Well, sure. It's the internet. Of course, I wrote about this story when it came out. As I wrote it I remember thinking that all I had to go on was this one source, so I linked the story as "As reported by Channel 10 in Tampa..." Perhaps I should have expressed more doubt to its veracity, but the article quotes Piculas well enough to see that this was the thrust of his story.

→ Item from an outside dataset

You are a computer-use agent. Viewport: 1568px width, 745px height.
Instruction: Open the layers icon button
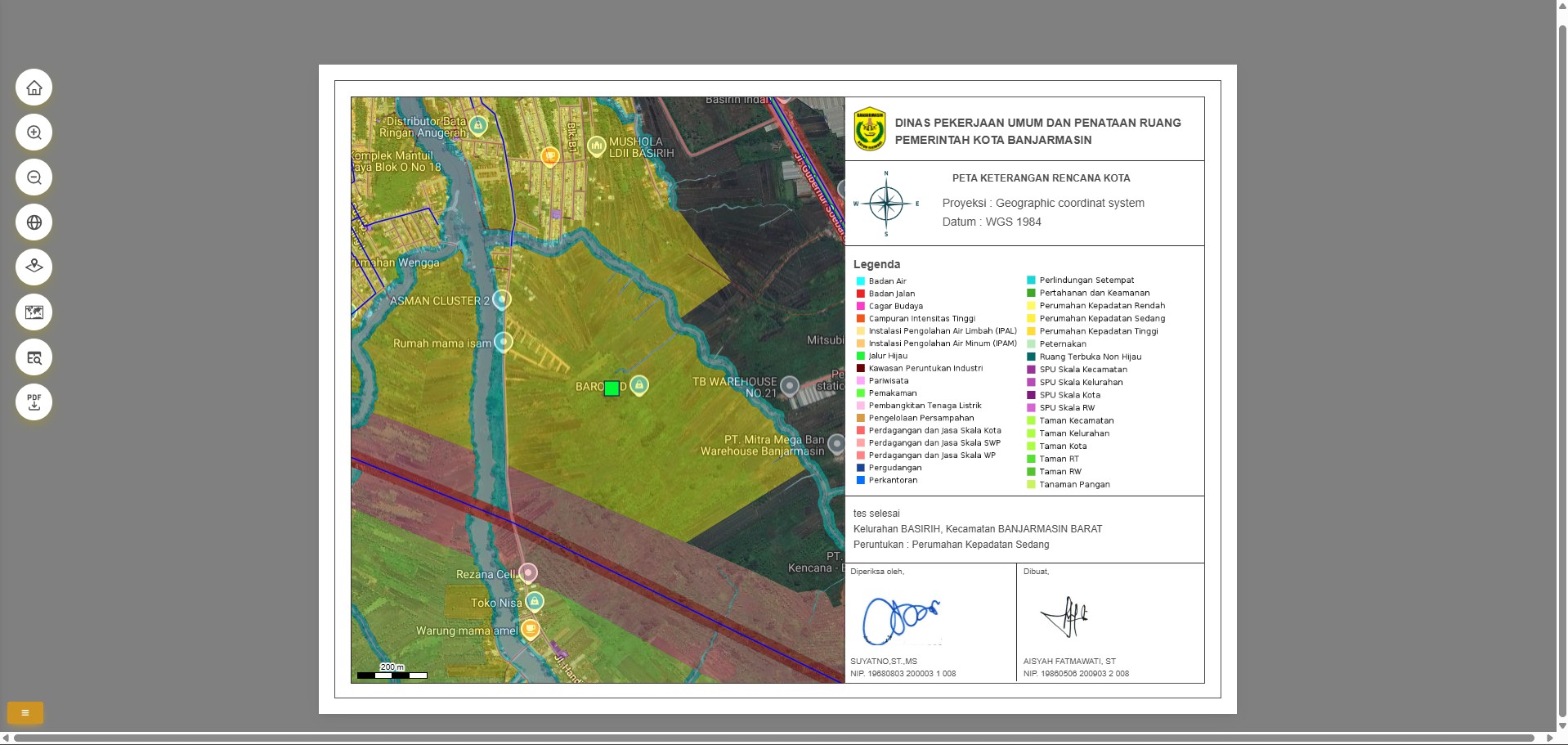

I try to be careful when passing on stories I see, because you never know how accurate they may be. And I've made my mistakes! However, in this case, given the quotations by Piculas, any problems can be laid squarely at his feet and those of the reporter who originally interviewed him. Piculas talked about the wizardry point to the reporter, and it would be monumentally naive to assume the article wouldn't focus on that. It's difficult to know if Piculas himself put a lot of emphasis on that part or if the reporter did when writing the story.
One thing I'll agree with him on: he does take to task the people who wrote nasty letters; not that they supported him, but that the letters were mean-spirited. I see no reason to do that; all writing angry letters does is make you look foolish and make the subject of your letter dig in their heels. In cases like that, honey is better than vinegar.